== Description of the task ==
Copy out, from the data, each line containing the string "click".

== Source records ==
----

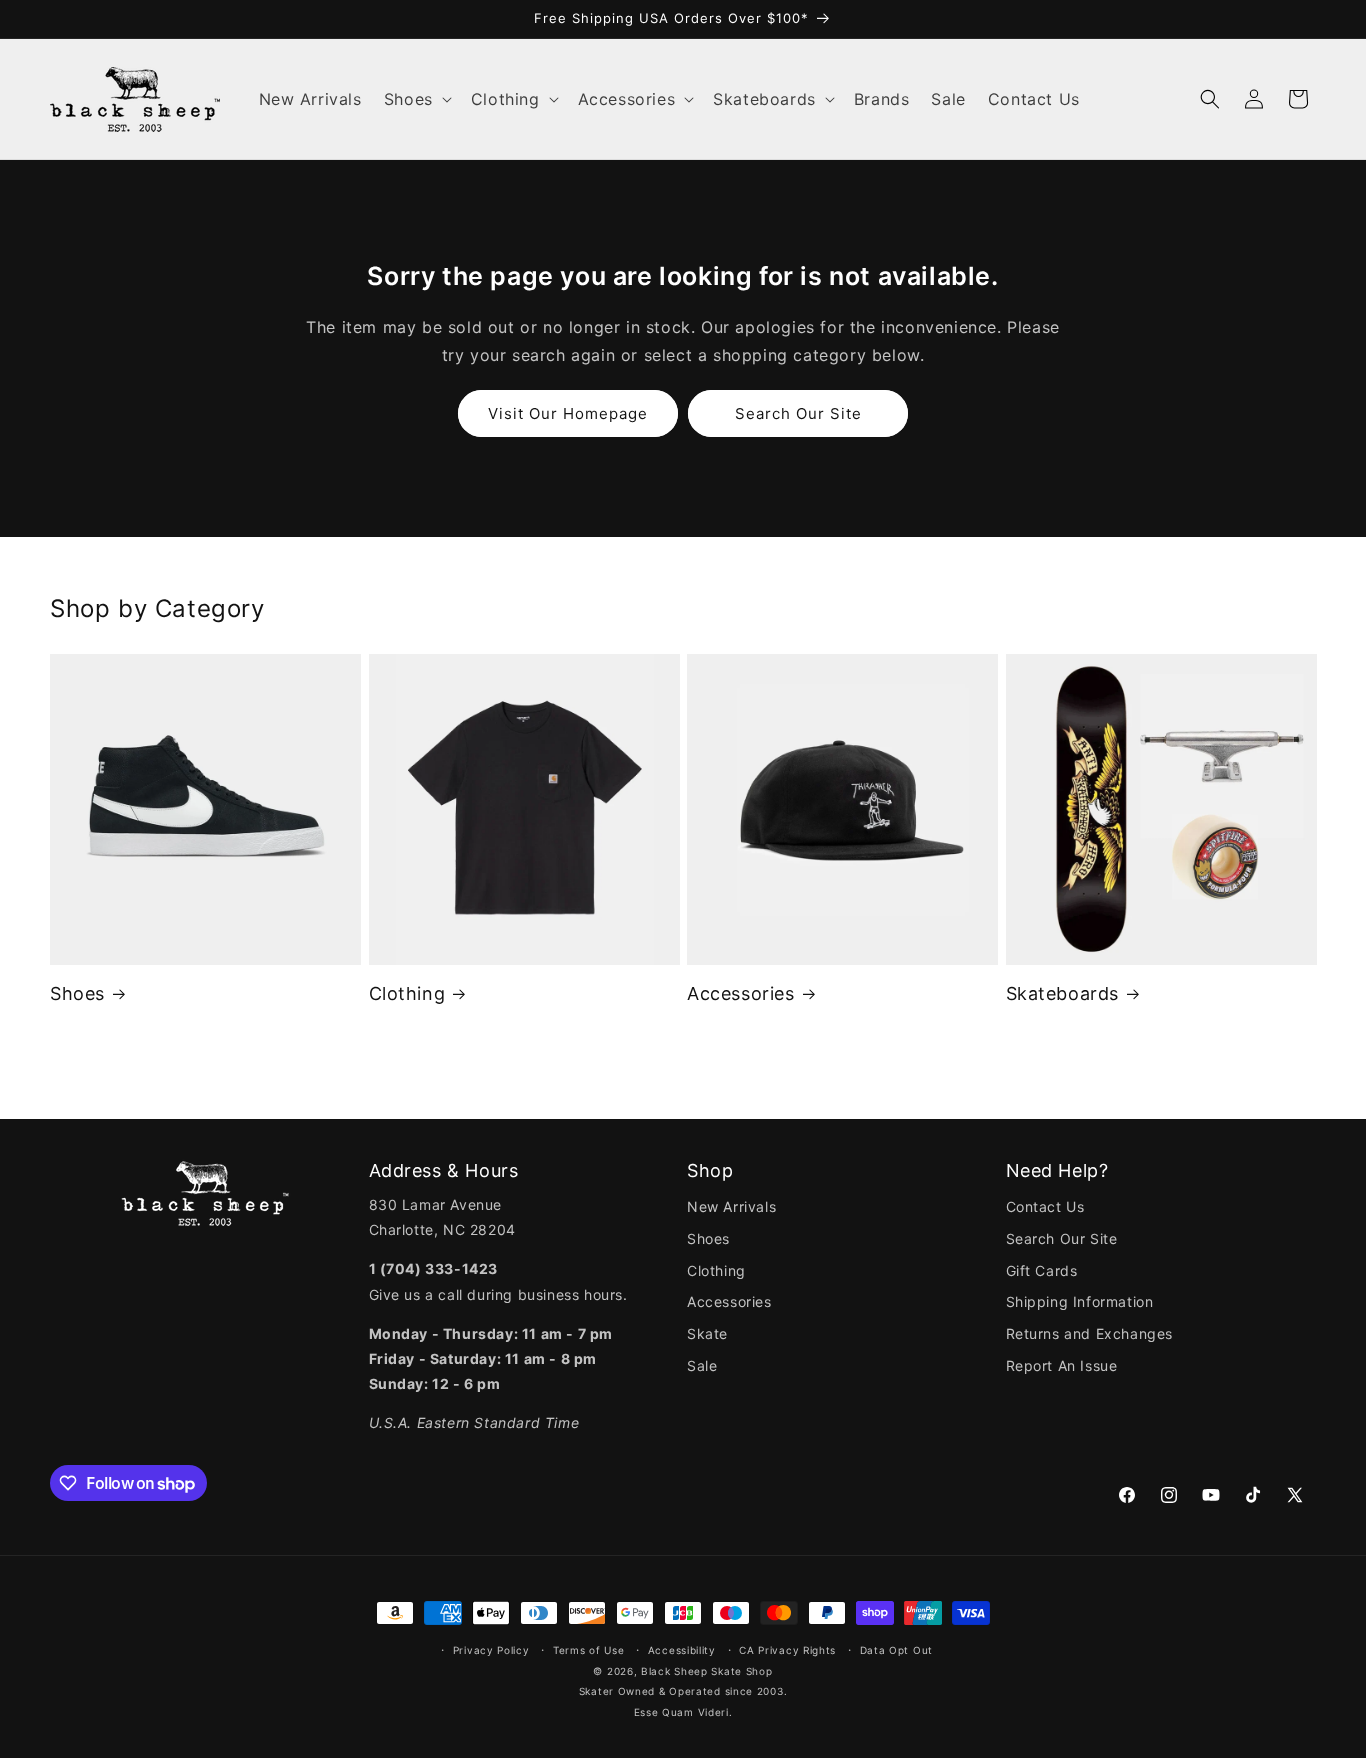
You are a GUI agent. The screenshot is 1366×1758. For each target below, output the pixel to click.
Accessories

----

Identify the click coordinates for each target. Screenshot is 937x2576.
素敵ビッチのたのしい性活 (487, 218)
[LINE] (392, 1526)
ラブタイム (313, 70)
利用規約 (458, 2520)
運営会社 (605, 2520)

----

== Finished task ==
You are a GUI agent. The screenshot is 1366×1758. For each target below, output the pixel to click.
Identify the click coordinates for each target. Screenshot is 937x2576.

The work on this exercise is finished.